Data listing start

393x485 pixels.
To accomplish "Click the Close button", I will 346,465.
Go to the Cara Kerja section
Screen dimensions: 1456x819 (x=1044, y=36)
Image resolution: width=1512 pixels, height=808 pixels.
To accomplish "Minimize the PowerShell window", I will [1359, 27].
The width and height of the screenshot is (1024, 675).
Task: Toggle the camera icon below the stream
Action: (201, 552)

Data listing end

• [What needs to be done]: Repeat the items from the line containing "Image resolution: width=1512" through the last line of the items, word for word and with nothing else.

• [Full answer]:
Image resolution: width=1512 pixels, height=808 pixels.
To accomplish "Minimize the PowerShell window", I will [1359, 27].
The width and height of the screenshot is (1024, 675).
Task: Toggle the camera icon below the stream
Action: (201, 552)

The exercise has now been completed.